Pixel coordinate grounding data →

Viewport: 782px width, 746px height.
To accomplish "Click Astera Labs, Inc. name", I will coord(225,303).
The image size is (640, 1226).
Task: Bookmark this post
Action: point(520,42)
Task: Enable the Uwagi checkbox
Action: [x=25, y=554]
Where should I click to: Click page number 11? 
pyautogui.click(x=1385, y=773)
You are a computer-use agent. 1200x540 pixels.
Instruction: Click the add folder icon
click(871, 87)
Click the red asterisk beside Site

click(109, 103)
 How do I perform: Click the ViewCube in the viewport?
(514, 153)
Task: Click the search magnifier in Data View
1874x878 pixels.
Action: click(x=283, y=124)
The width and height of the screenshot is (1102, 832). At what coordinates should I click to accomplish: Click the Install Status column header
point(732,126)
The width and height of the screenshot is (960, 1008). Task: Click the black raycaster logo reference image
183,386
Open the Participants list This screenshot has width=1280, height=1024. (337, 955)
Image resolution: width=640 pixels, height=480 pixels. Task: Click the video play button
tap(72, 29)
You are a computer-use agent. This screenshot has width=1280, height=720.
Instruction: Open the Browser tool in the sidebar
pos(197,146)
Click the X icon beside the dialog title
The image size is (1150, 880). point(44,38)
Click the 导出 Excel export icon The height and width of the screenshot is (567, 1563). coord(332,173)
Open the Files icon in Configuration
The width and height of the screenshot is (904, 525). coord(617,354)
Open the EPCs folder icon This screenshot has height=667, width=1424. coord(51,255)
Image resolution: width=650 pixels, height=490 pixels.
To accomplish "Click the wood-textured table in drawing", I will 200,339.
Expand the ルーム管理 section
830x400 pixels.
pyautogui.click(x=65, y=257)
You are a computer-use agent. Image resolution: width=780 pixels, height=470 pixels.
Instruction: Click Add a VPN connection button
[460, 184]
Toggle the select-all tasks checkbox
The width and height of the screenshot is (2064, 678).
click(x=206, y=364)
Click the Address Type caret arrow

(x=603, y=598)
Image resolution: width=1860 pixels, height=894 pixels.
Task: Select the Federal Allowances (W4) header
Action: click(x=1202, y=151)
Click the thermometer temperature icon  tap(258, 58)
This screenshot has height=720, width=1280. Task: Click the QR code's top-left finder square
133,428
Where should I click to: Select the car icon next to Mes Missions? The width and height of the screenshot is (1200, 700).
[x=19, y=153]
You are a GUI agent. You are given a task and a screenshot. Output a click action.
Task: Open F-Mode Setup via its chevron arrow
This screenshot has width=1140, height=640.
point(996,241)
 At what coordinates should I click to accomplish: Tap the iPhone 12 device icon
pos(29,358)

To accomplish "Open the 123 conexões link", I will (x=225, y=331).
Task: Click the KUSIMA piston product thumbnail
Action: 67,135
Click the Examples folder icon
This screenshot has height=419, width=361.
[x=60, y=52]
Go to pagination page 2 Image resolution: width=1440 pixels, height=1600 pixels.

ABOUT THIS EXERCISE → Your answer should be the lines above that contain the word "agent", copied out.

SOLUTION FOR THIS PROBLEM →
You are a computer-use agent. 1200x540 pixels.
You are a computer-use agent. This screenshot has width=1280, height=720.
You are a computer-use agent. Image resolution: width=780 pixels, height=470 pixels.
You are a GUI agent. You are given a task and a screenshot. Output a click action.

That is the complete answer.